Personal life
- Born: 1895 Nakodar, Jalandhar India
- Died: 1970 (aged 74–75)
- Children: Muhammad Sharif Jalandhari
- Parent: Elahi Bakhsh (father);
- Political party: Jamiat Ulema-e-Islam
- Relatives: Muhammad Hanif Jalandhari (grandchild)

Religious life
- Religion: Islam
- Denomination: Sunni
- Institute: Jamia Khair-ul-Madaris
- Founder of: Jamia Khairul Madaris

Muslim leader
- Disciple of: Ashraf Ali Thanwi
- Students Muhammad Ali Jalandhari;

1st Muhtamim (principal) of Jamia Khair-ul-Madaris
- In office 1947–1975
- Preceded by: None (office created)
- Succeeded by: Muhammad Sharif Jalandhari

1st Vice-President of Wifaq ul Madaris Al-Arabia, Pakistan
- In office 19 October 1959 – 12 January 1963
- Preceded by: None (office created)
- Succeeded by: Muhammad Yousuf Banuri

2nd President of Wifaq ul Madaris Al-Arabia, Pakistan
- In office 12 January 1963 – 22 October 1970
- Preceded by: Shamsul Haq Afghani
- Succeeded by: Muhammad Yousuf Banuri

= Khair Muhammad Jalandhari =

Pakistani Muslim scholar (1895 - 1970)

Khair Muhammad Jalandhari (1895–1970) (Urdu: مولانا خير محمّد جالندھرى) was a Pakistani Islamic scholar, founder and first rector Jamia Khairul Madaris. He served as president and vice-president of Wifaq ul Madaris Al-Arabia, Pakistan.

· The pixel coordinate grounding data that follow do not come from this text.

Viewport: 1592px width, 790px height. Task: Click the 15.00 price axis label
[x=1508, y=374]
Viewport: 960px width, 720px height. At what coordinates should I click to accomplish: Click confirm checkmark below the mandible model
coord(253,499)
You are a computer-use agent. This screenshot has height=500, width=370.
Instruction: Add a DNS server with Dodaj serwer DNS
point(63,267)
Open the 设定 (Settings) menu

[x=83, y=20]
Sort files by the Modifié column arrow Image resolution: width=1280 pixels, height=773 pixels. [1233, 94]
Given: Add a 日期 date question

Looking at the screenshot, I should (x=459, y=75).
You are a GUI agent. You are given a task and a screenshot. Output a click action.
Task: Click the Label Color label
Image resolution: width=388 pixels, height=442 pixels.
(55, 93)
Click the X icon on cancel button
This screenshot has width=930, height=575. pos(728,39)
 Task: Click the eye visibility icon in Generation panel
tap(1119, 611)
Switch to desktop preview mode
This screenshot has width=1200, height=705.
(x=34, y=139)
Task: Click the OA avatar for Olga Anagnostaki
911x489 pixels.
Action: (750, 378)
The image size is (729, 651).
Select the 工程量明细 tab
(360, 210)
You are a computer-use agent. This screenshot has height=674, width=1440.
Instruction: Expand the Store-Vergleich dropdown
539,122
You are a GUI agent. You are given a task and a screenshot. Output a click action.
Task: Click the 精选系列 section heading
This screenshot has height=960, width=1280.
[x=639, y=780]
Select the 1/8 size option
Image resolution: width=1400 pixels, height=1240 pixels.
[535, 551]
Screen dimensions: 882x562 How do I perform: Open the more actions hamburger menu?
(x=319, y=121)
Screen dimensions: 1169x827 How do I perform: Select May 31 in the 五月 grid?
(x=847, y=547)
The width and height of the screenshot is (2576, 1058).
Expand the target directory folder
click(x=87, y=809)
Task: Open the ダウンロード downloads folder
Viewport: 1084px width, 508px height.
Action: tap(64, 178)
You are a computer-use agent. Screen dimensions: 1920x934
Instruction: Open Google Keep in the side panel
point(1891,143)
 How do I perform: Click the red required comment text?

==Early life and education==
Khair Muhammad Jalandhari was born in 1895 to Elahi Bakhsh in Nakodar, Jalandhar district India. He completed the Quran from Mian Imam Din and his maternal uncle Shah Muhammad. In 1905, he went to Madrasa Rasheedia in Nakodar and studied initial Persian books there. Then he continued his education at Madrasa Arabi Raipur, Madrasa Sabria Raipur in Gojran and Madrasa Manba ul Uloom Gulauthi, Bulandshahr. He joined Madarsa Isha Atul Uloom Bareilly in 1913 and graduated in traditional dars-e-nizami in 1917. There he studied under Muhammad Yasin Sirhindi, a student of Mahmud Hasan Deobandi.

Jalandhari was a disciple of Ashraf Ali Thanwi. He also served as a member of the governing body of Darul Uloom Deoband in May 1944 to 1947.

==Literary work==
- Khair Ul Usool Fi Hadith Ur Rasool
- Aasar-e-Khair
- Khair ul Fatawa
== See also ==
- List of Deobandis

==Bibliography==
- Rizwi, Syed Mehboob. "Tarikh Darul Uloom Deoband"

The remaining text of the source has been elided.